Chapter Text
She wasn’t sure when the warmth had turned cold. As long as she could remember, the world had been dark and warm, comfortable. Now, it was cold, and she didn’t know what had changed. Just as the warmth had fled before the ice, the ever-darkness had fled before the light. It was a fulfilling, blossoming silver light that penetrated through her scales, filled her up completely, and then continued to pour. It gave her all that she could drink, and more. The light showed her things. It showed her wonderful, terrible things, and it was through these things that she learned about the world - not the world that is, but the worlds that could be.
Within the swell of the light, it grew brighter. There was a flash, and freezing blue blood exploded across her face.That was how she learned about death. That was how she learned what it meant to kill, to bleed, and to die.
Although she recoiled from those visions, not everything that was shown to her was so terrifying. It was through these visions, through the wisdom bestowed upon her by the light that she learned about love.
Her existence wavered again, and she was somewhen else. She saw a tiny dragon, looking up at her with amazed adoration mere moments after coming out of its shell. She loved her dragonet so much. He was there, too. He was in almost all of these visions. She knew him, without knowing him. A dragon whose fate was intertwined with her own, whose soul was another half of her own.
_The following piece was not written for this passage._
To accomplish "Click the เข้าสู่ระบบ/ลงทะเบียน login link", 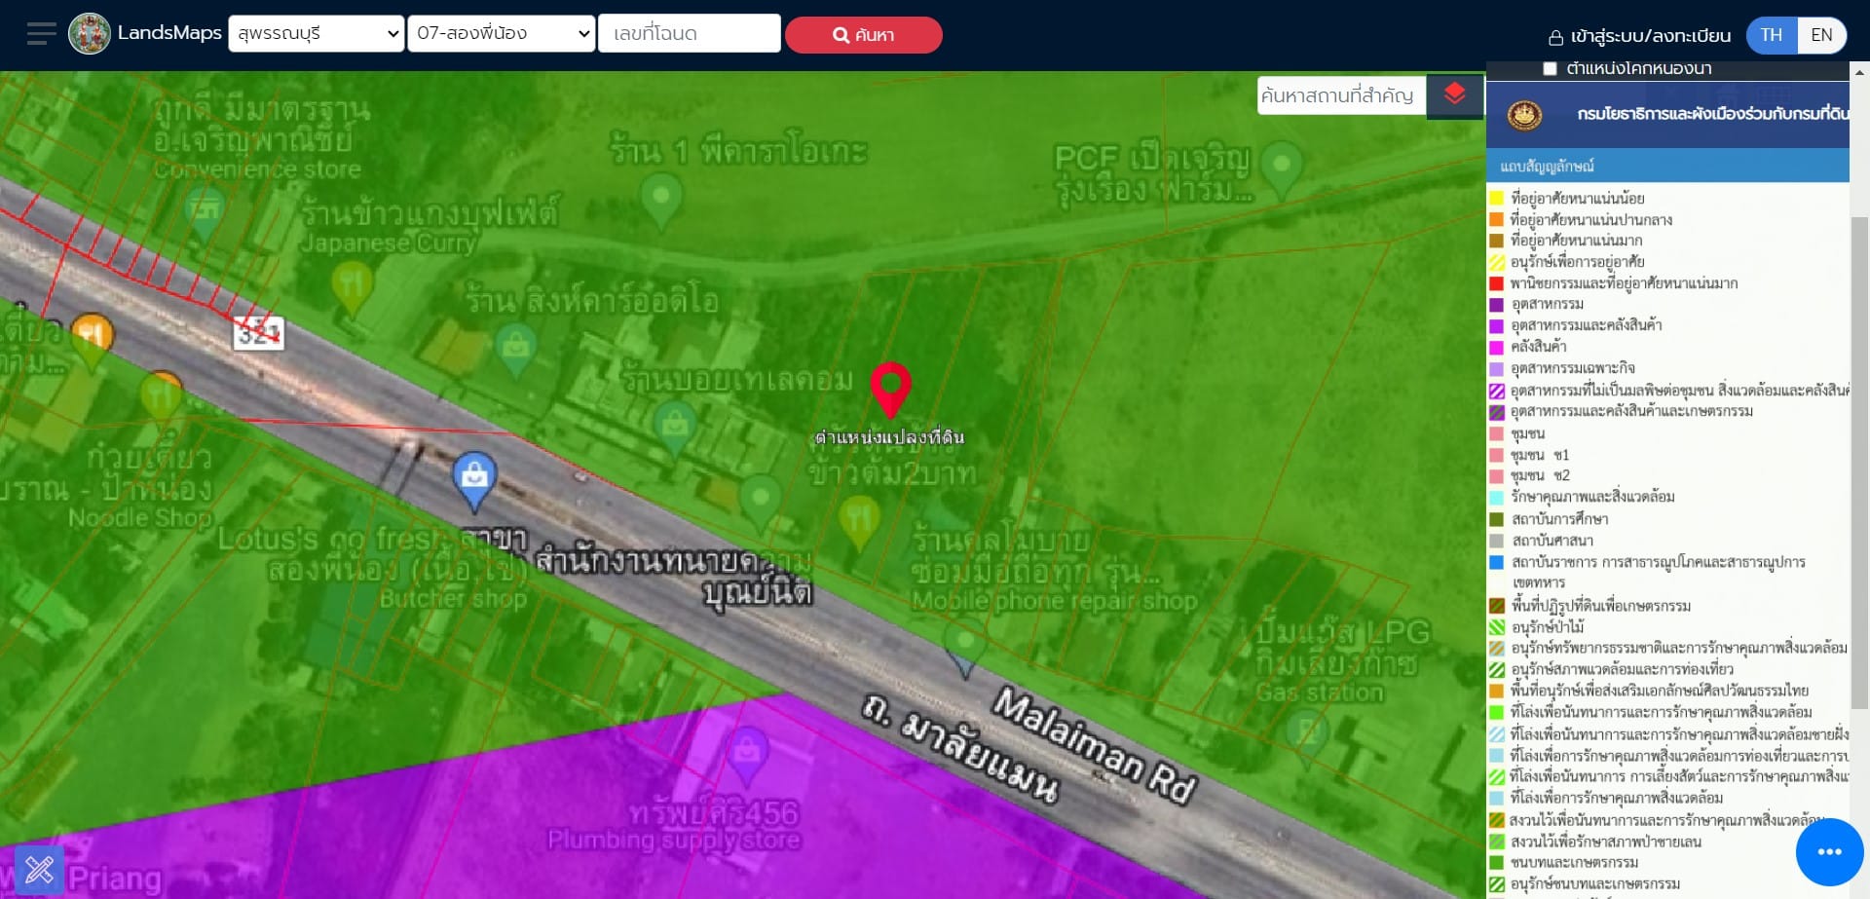I will pos(1650,36).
She didn’t know his name, but she knew his essence - or at least, she knew what his essence might become.
For a long time, all she did was watch, allowing the light to guide and instruct her. As she watched, things began to take shape in her mind, one by one. Through the light, she came to understand war and peace, excitement and fear, joy and grief, family and tribe, and this dragon. This dragon who was always there for her, with her, against her. She didn’t know his name, but already, she thought of him as hers - her dragon. It was a comfortable feeling, having a presence, a consistent feeling that she could hold onto, something that she knew would be there whenever she looked.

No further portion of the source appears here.